If the decoding of certain downlink data fails and needs to be retransmitted, the serving eNB uses dynamic scheduling to allocate new downlink retransmission resources, and the retransmission does not affect the serving eNB and the non-serving eNB to send data according to the reserved resource queue. The non-serving eNB may or may not participate in joint transmission of retransmission data. When the serving eNB needs the non-serving eNB to participate in the retransmission, the scheduling information related to the retransmission is sent to the non-serving eNB through an X2 interface, and the serving eNB and the non-serving eNB finish the transmission of retransmission data together at the appointed time and resources.

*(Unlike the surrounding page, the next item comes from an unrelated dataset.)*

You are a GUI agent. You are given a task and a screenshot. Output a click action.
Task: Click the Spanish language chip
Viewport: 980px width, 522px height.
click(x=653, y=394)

It should be noted that the above scheduling method is also applicable to uplink data transmission, except that the data transmission time is 4ms later than the UL Grant reception time according to the HARQ timing requirement in uplink data transmission, and the other processes are the same.

It can be seen that: by adopting the invention, the resource reservation queue is applied between the service eNB and the non-service eNB, the frequent transmission of resource scheduling information between the eNBs under the CoMP scene can be effectively reduced, and meanwhile, the difficulty brought by X2 transmission and related processing time delay to cross-eNB scheduling and data transmission can be effectively relieved by using larger time interval between reserved resources.

The first embodiment of the method comprises the following steps: as shown in fig. 3, this embodiment illustrates how to apply the present invention to perform continuous downlink data joint transmission between a serving eNB and a non-serving eNB, including the following steps:

step 101, when the serving eNB has downlink data to arrive, the data is buffered. The serving eNB reserves resources of 4 TTIs for the existing downlink data and downlink data that may be received in the future, and at times T1, T2, T3, and T4, respectively, the corresponding reserved PRB resources may be the same or may be in different locations. The service eNB informs the non-service eNB of the resource reservation queue through an X2 interface scheduling message; the starting time T1 is precisely specified by a System Frame Number (SFN) plus a subframe offset (subframe), and the rest of T2, T3 and T4 may be specified by TTI intervals for reference of T1.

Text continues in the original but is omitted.